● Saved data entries

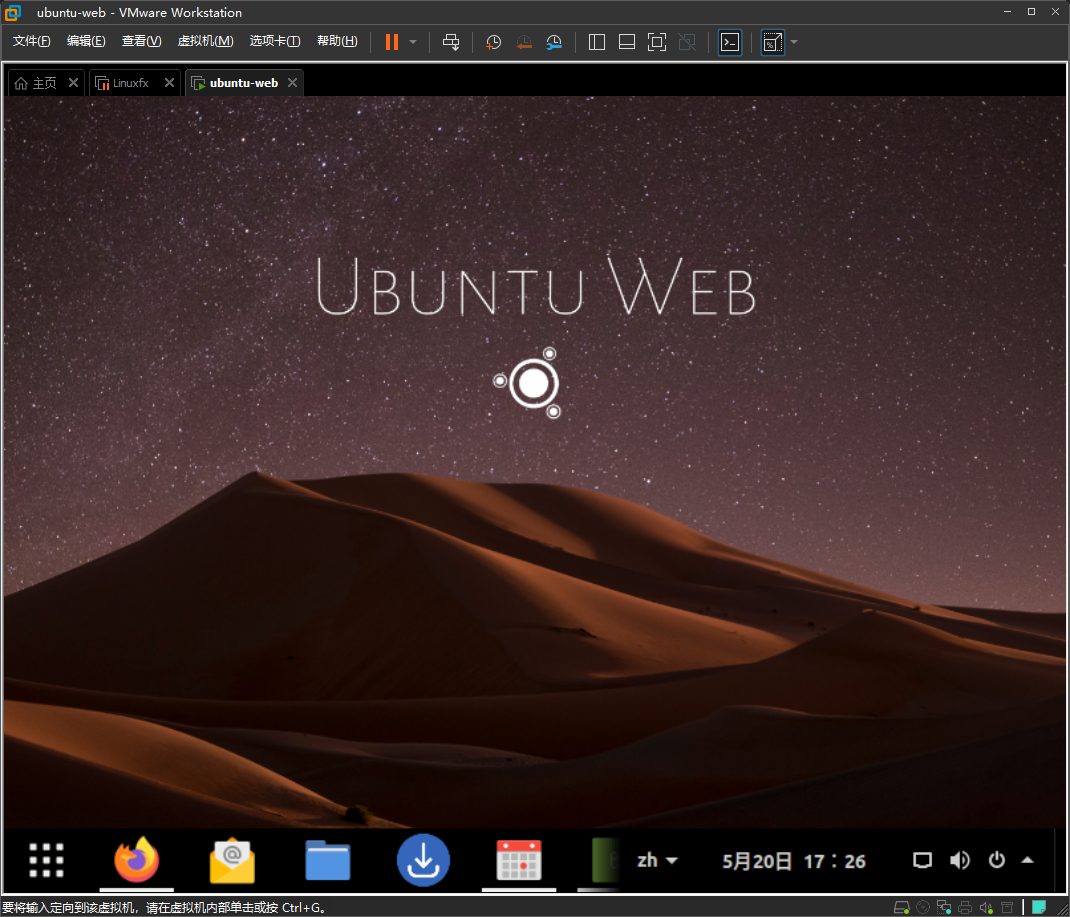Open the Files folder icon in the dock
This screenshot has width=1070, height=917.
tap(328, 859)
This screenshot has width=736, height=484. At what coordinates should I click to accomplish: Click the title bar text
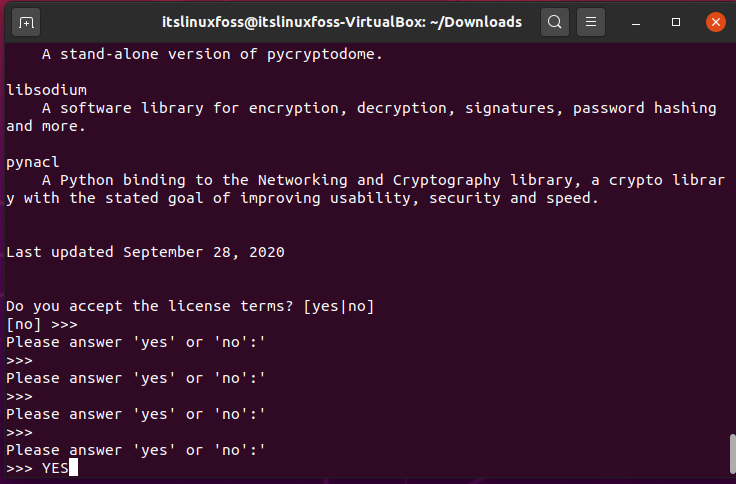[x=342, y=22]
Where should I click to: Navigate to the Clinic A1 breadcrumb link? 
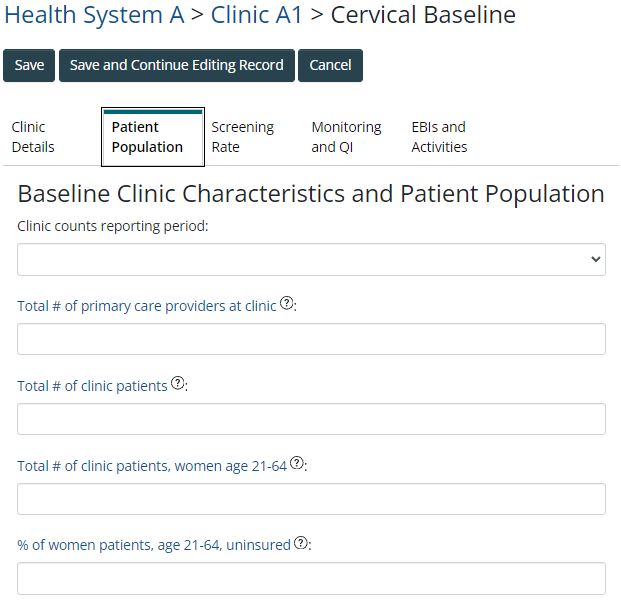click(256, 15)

● Directions for this task
Your answer should consist solely of the lines from the one with "This screenshot has width=736, height=484." through the last line of the entries, restated word for word, with the pictures omitted.

● Finished task
This screenshot has width=736, height=484. At what coordinates should I click to accomplish: Click the title bar text
[x=342, y=22]
Where should I click to: Navigate to the Clinic A1 breadcrumb link? 
click(256, 15)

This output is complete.